Dass die Musiker die komplexen Strukturen des op. 131 nicht überspielen,
sondern plastisch durchzeichnen, beeindruckte ebenso wie die sublime
Entmaterialisierung des letzten Quartetts op. 135. Und das f-Moll
Streichquartett op. 95 wurde in der Ausdrucksintensität und
Dichte des Musizierens quasi zum geheimen Spätwerk. Die drei
Rasumowsky-Quartette op. 59 verfehlten natürlich auch hier
ihre Wirkung nicht. Der furiose Finalsatz von op. 59 Nr. 3 entfesselte
einen Beifallssturm im Publikum, aber noch kostbarer war die Klangkunst
des Emerson-Quartets im Adagio molto von op. 59 Nr. 1, eine der
großen Trauermusiken überhaupt.
Übung
macht den Meister: das Emerson String Quartet bei einer
Probe in Badenweiler. Von links: Eugene Drucker, Philip
Setzer, David Finckel und Lawrence Dutton. Foto: Charlotte
Oswald
In den sechs frühen Streichquartetten op. 18 präsentierte
sich das Quartett in blendender Spiellaune. Die Charaktere der
einzelnen Sätze wurden plastisch hervorgehoben, gestische
Lebendigkeit und spielerische Leichtigkeit inklusive. Nach dem
letzten Konzert lauter Jubel und stille Tränen. Für das
Emerson
String Quartet bedeutete Badenweiler immer so etwas wie eine zweite
Heimat im Alten Europa.
Natürlich gab es in Badenweiler auch immer wieder private
Diskussionen und Spekulationen über eine Fortsetzung der Römerbad-Musiktage,
auch wenn diese nach dem Willen des neuen Hotelbetreibers nicht
mehr im Römerbadhotel stattfinden würden. Klaus Lauer
hielt sich im Gespräch diskret zurück. Er möchte
keine Auseinandersetzungen mit seinem Nachfolger, obwohl er theoretisch
und auch vertraglich noch bis 2008/2009 seine Musiktage im Hotel
veranstalten könnte. Die Verträge mit den Künstlern
für diese Zeit hat er bereits vorsorglich aufgelöst.

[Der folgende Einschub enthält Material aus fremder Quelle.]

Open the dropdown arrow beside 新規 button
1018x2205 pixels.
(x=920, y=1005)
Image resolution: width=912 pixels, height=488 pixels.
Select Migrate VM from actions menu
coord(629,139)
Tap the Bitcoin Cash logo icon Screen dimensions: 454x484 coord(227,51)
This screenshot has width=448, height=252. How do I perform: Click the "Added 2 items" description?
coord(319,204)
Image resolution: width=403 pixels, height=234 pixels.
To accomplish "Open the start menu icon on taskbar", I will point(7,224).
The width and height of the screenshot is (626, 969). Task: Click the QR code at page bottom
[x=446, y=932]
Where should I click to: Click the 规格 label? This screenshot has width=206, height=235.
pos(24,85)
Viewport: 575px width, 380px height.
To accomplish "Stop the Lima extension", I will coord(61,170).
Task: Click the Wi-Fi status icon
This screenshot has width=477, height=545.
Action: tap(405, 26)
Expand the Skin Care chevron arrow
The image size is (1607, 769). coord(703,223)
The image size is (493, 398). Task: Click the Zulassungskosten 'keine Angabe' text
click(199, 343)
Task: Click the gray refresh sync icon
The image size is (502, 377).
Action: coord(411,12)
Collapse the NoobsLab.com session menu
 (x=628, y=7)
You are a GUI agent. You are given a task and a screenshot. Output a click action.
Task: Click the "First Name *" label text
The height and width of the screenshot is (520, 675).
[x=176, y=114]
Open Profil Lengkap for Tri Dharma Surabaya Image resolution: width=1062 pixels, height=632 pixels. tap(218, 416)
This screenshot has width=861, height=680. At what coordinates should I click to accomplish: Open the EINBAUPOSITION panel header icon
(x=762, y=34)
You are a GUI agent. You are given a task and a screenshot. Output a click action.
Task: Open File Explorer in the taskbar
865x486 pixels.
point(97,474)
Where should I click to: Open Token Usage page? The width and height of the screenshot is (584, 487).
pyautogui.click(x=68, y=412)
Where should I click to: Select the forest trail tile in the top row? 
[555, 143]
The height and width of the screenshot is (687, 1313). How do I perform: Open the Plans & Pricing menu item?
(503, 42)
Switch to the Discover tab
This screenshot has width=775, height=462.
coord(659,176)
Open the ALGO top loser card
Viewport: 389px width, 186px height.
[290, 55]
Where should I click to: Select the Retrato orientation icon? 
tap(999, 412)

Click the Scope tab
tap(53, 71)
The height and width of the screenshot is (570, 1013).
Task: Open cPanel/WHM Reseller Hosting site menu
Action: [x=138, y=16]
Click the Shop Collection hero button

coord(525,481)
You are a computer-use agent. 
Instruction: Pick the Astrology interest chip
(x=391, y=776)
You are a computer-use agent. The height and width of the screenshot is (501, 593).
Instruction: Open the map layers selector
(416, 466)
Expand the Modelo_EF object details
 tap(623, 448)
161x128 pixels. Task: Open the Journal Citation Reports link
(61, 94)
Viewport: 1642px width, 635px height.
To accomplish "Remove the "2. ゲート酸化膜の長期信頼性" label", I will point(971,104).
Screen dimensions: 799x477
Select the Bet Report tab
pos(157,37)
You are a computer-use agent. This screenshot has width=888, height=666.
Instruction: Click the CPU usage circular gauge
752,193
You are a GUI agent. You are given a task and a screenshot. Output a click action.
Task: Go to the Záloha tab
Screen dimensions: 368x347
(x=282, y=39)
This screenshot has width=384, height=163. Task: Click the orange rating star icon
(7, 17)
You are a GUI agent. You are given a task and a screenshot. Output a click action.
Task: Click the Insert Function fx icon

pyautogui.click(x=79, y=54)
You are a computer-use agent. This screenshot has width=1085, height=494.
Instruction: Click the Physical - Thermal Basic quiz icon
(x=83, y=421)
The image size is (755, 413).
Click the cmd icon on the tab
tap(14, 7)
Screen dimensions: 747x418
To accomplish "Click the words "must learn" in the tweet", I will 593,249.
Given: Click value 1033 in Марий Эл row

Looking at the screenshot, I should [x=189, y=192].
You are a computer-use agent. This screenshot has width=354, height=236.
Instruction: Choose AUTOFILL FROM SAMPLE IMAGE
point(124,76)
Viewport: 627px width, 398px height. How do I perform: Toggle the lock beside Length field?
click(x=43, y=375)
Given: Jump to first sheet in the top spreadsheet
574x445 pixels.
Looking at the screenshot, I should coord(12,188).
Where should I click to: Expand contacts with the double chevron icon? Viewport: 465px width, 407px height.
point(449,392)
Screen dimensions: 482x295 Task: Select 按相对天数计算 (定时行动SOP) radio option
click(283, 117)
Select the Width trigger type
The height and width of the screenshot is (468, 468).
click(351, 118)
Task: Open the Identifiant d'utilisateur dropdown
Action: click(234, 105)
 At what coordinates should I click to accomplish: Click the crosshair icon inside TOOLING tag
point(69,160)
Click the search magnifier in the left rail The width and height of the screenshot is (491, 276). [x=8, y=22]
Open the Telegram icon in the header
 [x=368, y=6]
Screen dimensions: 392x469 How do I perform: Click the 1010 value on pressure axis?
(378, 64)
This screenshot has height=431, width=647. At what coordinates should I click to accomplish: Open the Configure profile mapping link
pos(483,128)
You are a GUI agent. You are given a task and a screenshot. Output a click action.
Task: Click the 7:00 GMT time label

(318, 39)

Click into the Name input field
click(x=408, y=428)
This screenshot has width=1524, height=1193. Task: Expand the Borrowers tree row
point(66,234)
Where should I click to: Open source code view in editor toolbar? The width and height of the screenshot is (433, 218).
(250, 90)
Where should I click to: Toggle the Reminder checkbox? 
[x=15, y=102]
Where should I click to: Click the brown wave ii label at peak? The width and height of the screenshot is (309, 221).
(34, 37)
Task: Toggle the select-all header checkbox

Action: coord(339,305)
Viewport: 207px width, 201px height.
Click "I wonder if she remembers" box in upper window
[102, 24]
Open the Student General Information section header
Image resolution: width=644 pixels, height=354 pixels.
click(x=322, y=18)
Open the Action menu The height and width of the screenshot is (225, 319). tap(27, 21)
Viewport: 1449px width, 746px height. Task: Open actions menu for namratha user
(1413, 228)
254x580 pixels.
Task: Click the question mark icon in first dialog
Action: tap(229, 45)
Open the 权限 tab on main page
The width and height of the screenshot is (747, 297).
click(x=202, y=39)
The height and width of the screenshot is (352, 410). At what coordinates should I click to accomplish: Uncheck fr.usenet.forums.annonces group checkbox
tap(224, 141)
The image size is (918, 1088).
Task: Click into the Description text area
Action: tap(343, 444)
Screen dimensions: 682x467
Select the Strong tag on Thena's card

Es wird nur noch die oben bereits erwähnten zwei Zyklen geben.
Badenweilers Bürgermeister würde Lauers Konzerte gern
im Ort fortgesetzt wissen. Im Kurhaus wäre ein geeigneter
Saal vorhanden, natürlich nicht so schön und elegant
wie das Oktogon im Hotel. Aber besser als gar nichts. Nur die Finanzierung
würde sich schwieriger gestalten, für den einstigen Hoteleigner
Lauer regulierten sich die Kosten zum Teil über eine Umwegfinanzierung
mittels Hotelgästen.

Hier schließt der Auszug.